Though Debbie continued to worry about Yousif, even larger opportunities to spread her message of religious pluralism were coming her way. In April of 2005, New Visions for Public Schools, a leading nonprofit in the education reform movement, contacted her to inform her that she had been recommended as the perfect person to head a dual-language Arabic and English school. It would be the first public school of its kind in the nation. “This will be your opportunity to bridge East and West,” the leadership at New Visions told Debbie.
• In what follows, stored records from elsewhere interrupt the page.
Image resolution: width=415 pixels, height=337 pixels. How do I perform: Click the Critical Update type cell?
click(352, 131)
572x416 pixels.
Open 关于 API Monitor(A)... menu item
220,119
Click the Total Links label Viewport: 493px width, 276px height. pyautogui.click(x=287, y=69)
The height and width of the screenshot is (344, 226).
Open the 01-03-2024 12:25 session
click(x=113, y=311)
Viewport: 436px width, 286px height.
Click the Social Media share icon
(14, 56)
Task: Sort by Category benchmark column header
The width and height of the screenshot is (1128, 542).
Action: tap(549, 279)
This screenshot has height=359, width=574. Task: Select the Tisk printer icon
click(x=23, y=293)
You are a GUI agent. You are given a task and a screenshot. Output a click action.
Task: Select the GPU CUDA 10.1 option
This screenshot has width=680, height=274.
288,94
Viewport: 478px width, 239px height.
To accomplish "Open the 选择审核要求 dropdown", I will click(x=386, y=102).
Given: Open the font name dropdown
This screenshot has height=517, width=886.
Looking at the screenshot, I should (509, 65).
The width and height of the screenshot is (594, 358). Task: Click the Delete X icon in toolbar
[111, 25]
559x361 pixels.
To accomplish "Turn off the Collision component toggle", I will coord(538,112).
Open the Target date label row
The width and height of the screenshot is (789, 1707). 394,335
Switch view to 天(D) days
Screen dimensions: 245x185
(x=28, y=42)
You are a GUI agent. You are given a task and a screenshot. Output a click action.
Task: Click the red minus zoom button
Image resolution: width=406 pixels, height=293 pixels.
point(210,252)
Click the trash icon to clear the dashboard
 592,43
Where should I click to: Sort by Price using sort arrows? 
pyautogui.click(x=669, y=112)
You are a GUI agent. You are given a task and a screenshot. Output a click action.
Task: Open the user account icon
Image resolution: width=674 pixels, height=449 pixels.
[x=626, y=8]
At first, she was a bit skeptical. There was still so much violence, discrimination, and harassment going on toward Middle Easterners in New York and beyond. Getting Arab American Heritage Week had been a feat in and of itself; there was still a lot of opposition to anything that uninformed people associated with the culture of terrorism. Was it really possible to get such a school off the ground and running?
But for all of her skepticism, Debbie had too much excitement about the possibility not to dedicate herself—heart and soul—to this new project. She saw the school as the potential culmination of everything she had worked for in her career and a beautiful expression of her most deeply held values about the importance of education in pursuit of a more peaceful world.
She spent the next two years taking the school from a dream on paper to a bricks-and-mortar reality—a place destined to be filled with bright students, well-trained teachers, and a diversity of learning opportunities. “I’ve surrounded myself with amazing people who believe in what the school stands for,” she shared excitedly in 2006.